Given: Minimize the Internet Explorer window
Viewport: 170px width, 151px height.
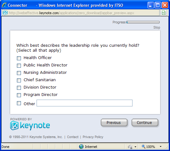Looking at the screenshot, I should pos(151,5).
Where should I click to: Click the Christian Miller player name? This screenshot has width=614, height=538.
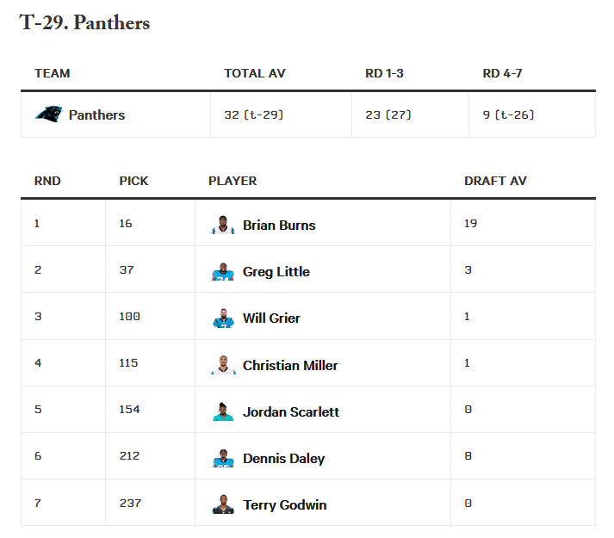[x=290, y=365]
━━━━
# [PROMPT]
The task requires restating verbatim the lines from the one that holds "Where should I" through the end of the listing, both ends counted, and no pictures.

# [SOLUTION TO THE PROBLEM]
Where should I click to: Click the Christian Miller player name? This screenshot has width=614, height=538.
[x=290, y=365]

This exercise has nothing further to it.